Rey’s family has become the “Rosebud” of Star Wars: Who are they? What’s their significance? How will that revelation shape her destiny?
The mystery was introduced in The Force Awakens when Daisy Ridley’s desert scavenger touched the ancestral Skywalker lightsaber and saw a series of visions, including a starship abandoning a much younger version of herself on the junkyard world of Jakku.
Now, The Last Jedi will finally resolve the question that fans have been debating for two years.
This article, obviously, won’t spoil anything.
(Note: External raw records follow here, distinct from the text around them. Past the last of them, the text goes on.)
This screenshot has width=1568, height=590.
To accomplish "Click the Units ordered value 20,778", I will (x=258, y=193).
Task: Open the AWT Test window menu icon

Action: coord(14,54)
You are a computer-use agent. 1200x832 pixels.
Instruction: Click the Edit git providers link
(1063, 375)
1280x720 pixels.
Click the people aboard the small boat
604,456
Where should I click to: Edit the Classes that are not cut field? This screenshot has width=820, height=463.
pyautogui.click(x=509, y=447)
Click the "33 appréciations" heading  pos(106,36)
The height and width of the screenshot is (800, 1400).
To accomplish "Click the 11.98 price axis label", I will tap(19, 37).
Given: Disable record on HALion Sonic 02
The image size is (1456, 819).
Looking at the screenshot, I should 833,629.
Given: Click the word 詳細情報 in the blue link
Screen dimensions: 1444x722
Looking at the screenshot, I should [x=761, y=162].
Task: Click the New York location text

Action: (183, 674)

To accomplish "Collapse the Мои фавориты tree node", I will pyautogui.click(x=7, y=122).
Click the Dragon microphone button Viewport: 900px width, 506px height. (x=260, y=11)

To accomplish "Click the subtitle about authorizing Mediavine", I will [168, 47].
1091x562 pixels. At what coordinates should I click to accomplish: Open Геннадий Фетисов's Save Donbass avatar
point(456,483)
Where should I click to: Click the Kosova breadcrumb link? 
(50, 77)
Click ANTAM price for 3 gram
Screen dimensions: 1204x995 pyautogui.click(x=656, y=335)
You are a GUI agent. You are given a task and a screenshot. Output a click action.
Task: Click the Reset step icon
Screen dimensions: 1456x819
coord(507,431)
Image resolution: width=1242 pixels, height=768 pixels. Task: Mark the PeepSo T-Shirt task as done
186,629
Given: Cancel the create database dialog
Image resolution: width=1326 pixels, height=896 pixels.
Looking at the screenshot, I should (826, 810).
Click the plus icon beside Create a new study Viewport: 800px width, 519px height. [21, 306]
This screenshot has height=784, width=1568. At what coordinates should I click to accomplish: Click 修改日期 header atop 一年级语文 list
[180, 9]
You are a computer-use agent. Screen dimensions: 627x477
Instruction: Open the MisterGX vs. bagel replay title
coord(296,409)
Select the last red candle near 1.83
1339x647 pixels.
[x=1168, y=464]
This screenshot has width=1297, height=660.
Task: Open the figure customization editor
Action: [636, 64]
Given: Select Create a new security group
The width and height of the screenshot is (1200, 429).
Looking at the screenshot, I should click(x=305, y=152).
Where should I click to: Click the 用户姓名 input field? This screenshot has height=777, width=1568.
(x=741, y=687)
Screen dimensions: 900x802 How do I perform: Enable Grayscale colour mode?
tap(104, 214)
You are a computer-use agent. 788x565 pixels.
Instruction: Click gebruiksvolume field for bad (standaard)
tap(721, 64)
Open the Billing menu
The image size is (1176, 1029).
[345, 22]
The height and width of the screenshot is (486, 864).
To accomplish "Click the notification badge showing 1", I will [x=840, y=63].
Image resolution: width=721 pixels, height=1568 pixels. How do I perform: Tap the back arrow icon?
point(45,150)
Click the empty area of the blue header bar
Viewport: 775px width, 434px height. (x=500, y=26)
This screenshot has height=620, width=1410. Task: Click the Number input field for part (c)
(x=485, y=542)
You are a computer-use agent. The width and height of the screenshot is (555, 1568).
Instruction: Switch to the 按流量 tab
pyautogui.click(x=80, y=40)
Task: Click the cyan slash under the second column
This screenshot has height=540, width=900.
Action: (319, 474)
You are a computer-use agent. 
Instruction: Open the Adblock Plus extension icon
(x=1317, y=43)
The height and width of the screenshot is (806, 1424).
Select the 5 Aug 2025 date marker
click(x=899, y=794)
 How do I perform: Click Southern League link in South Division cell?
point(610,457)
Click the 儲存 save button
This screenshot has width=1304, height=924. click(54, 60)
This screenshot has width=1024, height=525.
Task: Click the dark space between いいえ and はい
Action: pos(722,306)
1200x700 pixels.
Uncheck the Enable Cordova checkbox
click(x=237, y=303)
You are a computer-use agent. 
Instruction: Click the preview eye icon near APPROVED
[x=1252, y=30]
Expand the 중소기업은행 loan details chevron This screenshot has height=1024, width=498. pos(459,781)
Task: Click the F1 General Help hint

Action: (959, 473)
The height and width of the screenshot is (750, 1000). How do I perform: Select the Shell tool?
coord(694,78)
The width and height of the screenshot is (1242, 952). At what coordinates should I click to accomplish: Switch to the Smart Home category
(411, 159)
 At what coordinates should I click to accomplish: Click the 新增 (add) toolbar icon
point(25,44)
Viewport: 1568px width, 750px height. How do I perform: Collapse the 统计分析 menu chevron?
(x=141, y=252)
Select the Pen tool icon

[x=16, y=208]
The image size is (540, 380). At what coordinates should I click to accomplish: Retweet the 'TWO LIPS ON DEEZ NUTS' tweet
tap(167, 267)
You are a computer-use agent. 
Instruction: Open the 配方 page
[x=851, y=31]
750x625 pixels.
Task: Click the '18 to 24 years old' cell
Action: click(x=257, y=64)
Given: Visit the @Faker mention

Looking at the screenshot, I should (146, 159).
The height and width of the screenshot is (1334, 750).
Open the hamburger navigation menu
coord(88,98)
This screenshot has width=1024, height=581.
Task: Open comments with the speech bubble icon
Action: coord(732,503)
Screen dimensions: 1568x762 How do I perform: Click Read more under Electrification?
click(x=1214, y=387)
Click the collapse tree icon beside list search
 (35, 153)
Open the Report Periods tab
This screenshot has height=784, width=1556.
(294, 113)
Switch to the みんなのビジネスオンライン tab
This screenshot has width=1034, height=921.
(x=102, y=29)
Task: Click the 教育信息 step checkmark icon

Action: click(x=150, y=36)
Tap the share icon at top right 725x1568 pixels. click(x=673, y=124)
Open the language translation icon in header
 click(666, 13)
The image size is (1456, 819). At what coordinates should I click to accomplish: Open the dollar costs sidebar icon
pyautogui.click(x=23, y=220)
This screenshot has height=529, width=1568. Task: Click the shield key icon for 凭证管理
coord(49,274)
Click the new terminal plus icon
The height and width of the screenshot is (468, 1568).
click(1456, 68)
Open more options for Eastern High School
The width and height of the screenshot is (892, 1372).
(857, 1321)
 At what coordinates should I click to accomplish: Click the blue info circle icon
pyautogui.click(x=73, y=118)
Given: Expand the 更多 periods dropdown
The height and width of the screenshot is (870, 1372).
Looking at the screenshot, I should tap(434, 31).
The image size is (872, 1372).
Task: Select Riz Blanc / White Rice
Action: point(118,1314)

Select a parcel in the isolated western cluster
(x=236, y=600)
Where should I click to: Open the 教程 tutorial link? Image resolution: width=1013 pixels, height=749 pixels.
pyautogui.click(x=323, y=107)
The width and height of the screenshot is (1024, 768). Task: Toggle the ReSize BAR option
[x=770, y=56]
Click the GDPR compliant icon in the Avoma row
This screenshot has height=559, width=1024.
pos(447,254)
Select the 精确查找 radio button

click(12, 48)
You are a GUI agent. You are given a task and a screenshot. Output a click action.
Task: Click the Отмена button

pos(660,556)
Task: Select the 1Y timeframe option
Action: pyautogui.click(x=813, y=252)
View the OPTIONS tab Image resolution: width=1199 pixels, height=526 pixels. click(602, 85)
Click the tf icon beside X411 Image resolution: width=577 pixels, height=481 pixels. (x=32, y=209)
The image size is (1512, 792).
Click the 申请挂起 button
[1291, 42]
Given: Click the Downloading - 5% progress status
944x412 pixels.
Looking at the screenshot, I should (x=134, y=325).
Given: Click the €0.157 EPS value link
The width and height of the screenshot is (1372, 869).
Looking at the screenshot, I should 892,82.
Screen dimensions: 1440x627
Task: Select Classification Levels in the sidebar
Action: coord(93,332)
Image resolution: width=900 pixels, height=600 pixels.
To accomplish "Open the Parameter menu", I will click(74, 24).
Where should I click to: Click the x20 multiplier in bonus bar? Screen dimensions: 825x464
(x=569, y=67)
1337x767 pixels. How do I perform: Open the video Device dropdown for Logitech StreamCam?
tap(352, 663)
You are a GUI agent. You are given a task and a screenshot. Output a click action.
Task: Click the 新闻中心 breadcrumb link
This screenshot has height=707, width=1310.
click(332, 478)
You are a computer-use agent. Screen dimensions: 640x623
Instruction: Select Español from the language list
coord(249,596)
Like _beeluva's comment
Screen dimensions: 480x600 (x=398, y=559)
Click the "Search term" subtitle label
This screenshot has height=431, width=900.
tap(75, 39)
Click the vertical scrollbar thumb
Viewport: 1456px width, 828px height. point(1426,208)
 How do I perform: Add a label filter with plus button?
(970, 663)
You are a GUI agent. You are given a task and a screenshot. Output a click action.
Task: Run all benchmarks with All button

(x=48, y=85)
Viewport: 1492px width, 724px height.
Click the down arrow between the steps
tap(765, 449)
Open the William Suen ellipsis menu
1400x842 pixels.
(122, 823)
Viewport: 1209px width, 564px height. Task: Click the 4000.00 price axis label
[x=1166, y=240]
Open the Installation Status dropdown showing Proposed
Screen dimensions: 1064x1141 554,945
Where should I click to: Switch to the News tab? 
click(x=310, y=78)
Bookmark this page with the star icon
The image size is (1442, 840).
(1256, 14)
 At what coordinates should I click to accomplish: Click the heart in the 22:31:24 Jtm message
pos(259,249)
The theory I’m holding onto is still this one.
But in EW’s interview for our cover story on The Last Jedi, writer and director Rian Johnson did offer his thoughts on a related question: How much does Rey’s past matter — or is this a tangent fans have obsessed over unnecessarily?
“To me, it’s important insofar as it’s important to her,” Johnson says. “And I think it’s important to her in terms of what is her place in all of this? What’s going to define her in this story? She was told in the last movie that the answer’s not in the past; it’s looking forward. But she’s showing up on this island to talk to this hero from the past.”
Let’s just pause for a line from Eugene O’Neill’s A Moon For the Misbegotten: “There is no present or future — only the past, happening over and over again — now.”
If Rey understands her origin, it can be a map for her future, a guide to avoiding whatever fear or mistakes have come before. In that way, Johnson says Rey does need to know. (And so do we.)